◆ TEXTO FORNECIDO:
• • • •

Rose
Esquenazi
Custódio
nasceu no dia 25/4/1910 e morreu em 1945, antes de completar 34 anos. Uma vida
tão curta não o impediu de deixar uma obra imensa e maravilhosa, que poucos
conhecem atualmente. Somente os compositores tarimbados e pesquisadores o
reverenciam. Curiosamente, depois de
fazer tanto sucesso na música, no teatro e até no cinema, pouco tempo depois de
morrer, acabou sendo esquecido, apesar de suas lindas e criativas composições. Isso
não aconteceu, por exemplo, com Noel Rosa, que todos ainda conhecem.
Custódio
era uma pessoa muito bonita e elegante e tinha tudo para dar certo. Principalmente
porque era talentoso e tornou-se um grande compositor, pianista, regente e
ator. Ou seja, mais um talento diversificado que brotou na Era de Ouro da
MPB.

• • • •

◆ INFORMAÇÕES EXTRAÍDAS:
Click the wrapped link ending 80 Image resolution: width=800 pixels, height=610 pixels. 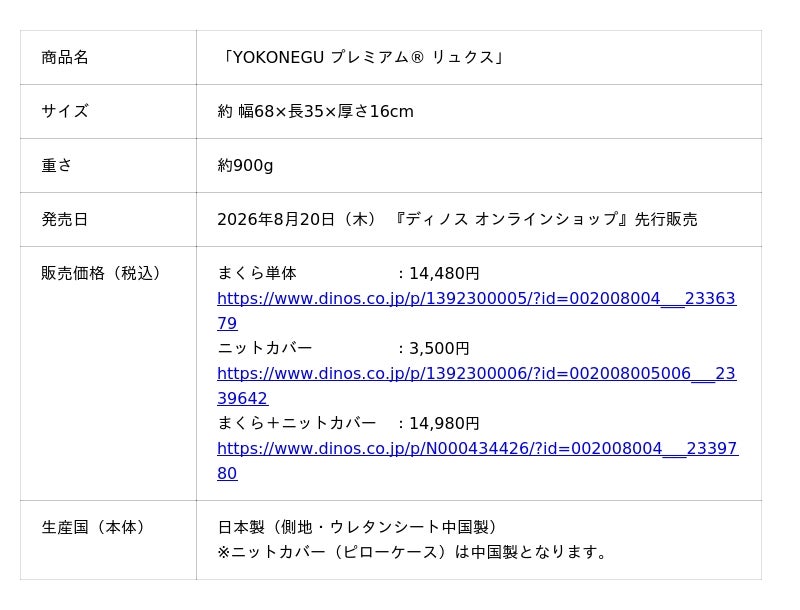(x=227, y=473)
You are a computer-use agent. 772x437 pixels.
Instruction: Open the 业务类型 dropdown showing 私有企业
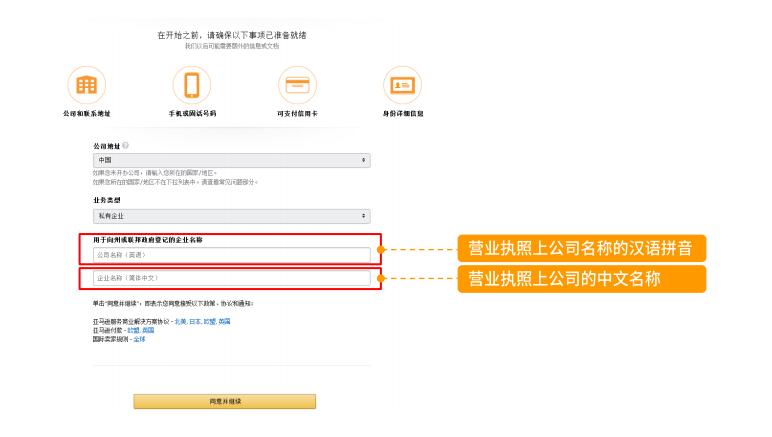(231, 216)
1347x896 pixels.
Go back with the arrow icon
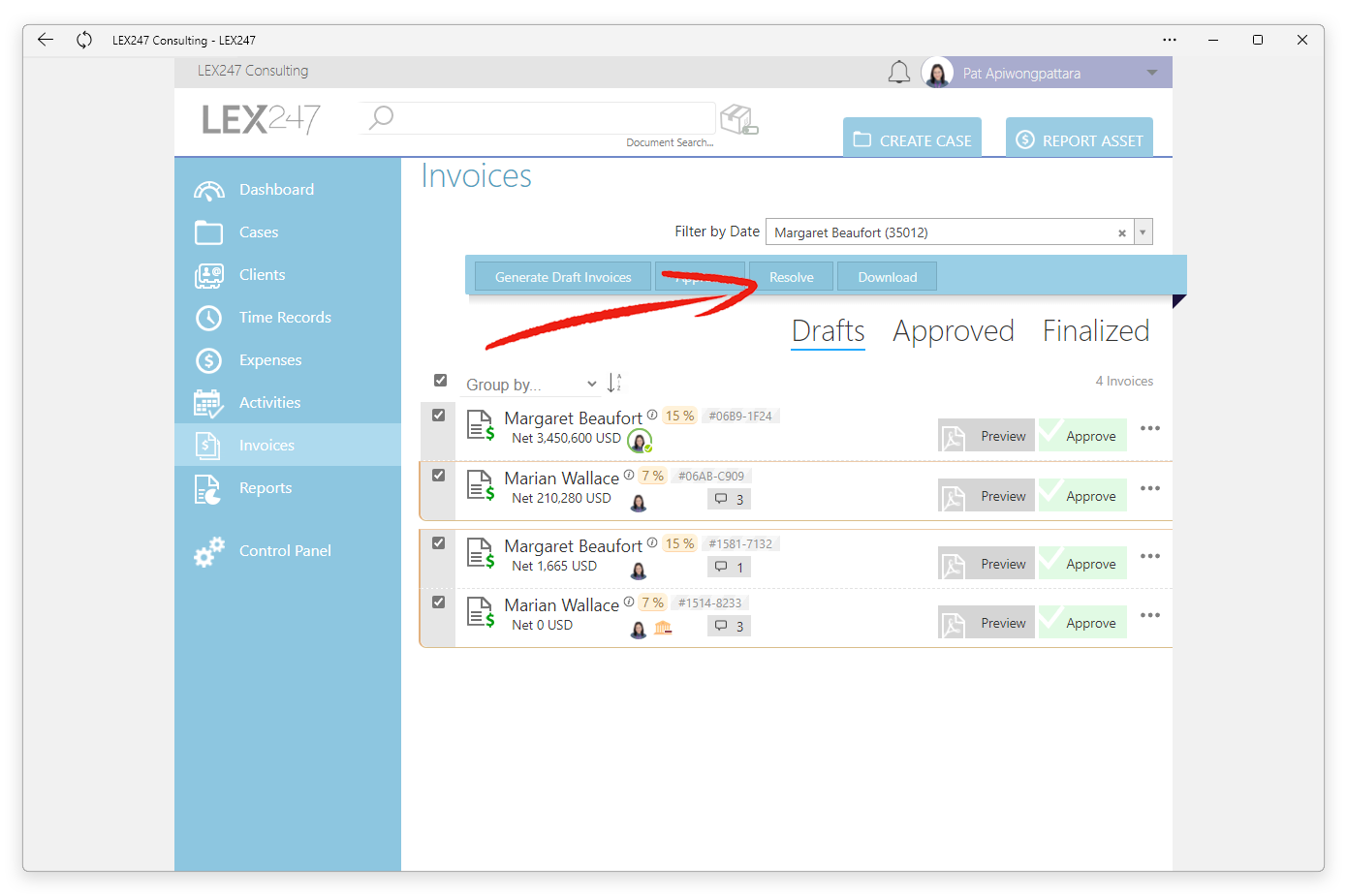coord(46,40)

• • • •

◆ OBJETIVO 1:
Enumere todas as funções em que Custódio, segundo o texto, se tornou um grande nome.
◆ OBJETIVO 2:
Reproduza as linhas da listagem compreendidas entre a que contém "You are a computer-use agent. 772x437 pixels." e o fim da listagem, ambas inclusive, omitindo as imagens.
A listagem não tem relação alguma com o texto.

◆ RESPOSTA DO EXERCÍCIO 1:
Compositor, pianista, regente e ator.

◆ RESPOSTA DO EXERCÍCIO 2:
You are a computer-use agent. 772x437 pixels.
Instruction: Open the 业务类型 dropdown showing 私有企业
(231, 216)
1347x896 pixels.
Go back with the arrow icon
coord(46,40)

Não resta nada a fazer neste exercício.